## What is needed
All lines from the one with "The width and height of the screenshot is (507, 376)." through the final line of the records below must be written out exactly, with no other text.

[Recorded data]

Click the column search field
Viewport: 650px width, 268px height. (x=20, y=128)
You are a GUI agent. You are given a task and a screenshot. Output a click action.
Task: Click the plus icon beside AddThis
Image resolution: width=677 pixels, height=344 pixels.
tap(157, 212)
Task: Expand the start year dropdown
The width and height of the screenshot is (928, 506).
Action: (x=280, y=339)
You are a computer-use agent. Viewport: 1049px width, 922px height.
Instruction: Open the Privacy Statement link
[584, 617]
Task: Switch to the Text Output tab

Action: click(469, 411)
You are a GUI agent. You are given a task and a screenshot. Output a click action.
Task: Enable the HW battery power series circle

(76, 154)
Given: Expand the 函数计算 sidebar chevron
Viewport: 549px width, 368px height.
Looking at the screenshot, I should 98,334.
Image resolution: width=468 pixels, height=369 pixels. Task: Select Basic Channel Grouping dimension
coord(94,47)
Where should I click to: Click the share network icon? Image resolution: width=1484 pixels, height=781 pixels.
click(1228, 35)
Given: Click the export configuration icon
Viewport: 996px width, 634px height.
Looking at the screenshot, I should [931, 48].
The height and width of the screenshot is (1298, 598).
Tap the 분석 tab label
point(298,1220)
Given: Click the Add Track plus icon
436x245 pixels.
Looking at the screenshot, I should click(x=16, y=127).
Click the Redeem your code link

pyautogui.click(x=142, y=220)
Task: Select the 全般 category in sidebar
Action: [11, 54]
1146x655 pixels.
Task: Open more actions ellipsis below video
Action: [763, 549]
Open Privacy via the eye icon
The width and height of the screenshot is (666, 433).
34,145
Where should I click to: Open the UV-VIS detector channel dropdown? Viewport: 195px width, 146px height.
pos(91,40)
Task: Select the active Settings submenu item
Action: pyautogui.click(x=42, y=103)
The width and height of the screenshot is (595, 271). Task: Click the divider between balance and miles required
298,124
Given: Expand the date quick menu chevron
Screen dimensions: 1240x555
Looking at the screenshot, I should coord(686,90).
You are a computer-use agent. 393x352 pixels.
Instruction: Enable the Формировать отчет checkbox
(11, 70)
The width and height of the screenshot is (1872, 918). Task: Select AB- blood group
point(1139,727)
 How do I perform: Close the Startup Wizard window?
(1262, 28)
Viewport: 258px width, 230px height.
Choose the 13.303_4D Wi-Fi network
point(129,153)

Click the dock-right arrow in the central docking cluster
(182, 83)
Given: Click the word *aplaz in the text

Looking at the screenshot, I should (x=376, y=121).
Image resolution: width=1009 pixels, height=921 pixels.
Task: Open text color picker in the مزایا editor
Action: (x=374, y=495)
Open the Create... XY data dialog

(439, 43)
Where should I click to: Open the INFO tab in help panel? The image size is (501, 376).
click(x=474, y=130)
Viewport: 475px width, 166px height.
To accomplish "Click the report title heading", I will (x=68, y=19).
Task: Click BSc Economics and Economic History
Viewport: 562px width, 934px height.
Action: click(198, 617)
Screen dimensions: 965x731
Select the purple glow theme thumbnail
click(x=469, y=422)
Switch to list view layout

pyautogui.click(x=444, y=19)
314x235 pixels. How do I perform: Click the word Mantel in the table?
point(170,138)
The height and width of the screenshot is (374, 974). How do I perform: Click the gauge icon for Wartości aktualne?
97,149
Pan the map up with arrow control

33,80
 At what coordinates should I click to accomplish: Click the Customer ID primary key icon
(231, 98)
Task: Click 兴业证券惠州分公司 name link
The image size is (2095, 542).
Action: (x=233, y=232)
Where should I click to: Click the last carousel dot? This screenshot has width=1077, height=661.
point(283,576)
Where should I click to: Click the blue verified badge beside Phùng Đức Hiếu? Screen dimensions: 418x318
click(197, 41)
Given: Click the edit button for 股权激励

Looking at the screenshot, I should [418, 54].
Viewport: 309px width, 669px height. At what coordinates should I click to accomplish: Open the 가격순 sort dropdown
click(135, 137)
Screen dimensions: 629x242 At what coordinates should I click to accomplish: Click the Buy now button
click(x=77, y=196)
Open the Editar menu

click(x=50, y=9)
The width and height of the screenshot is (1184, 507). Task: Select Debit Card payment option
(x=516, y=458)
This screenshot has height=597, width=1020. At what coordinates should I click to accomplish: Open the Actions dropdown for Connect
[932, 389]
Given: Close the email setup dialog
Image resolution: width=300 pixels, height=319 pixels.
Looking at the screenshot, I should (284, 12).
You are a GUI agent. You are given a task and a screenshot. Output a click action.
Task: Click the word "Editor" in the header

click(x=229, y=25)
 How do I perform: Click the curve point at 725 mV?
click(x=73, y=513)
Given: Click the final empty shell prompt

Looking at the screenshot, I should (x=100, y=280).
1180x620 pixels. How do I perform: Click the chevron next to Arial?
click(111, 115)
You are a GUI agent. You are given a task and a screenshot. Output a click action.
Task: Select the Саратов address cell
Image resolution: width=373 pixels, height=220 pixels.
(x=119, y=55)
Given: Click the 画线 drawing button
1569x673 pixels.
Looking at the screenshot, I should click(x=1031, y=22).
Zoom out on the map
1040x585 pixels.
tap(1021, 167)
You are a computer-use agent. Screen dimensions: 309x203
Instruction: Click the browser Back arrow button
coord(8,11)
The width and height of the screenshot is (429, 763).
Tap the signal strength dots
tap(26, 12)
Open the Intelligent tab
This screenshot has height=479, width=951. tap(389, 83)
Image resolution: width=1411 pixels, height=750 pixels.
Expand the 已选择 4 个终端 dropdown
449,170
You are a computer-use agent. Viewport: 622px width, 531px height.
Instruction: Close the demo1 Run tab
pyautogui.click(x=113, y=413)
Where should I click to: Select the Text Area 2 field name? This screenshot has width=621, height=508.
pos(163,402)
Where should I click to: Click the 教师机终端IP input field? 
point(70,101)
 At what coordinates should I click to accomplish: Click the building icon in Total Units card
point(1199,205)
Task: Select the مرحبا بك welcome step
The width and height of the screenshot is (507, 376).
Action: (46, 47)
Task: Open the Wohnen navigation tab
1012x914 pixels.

## Answer section
The width and height of the screenshot is (507, 376).
Action: (46, 47)
Task: Open the Wohnen navigation tab
1012x914 pixels.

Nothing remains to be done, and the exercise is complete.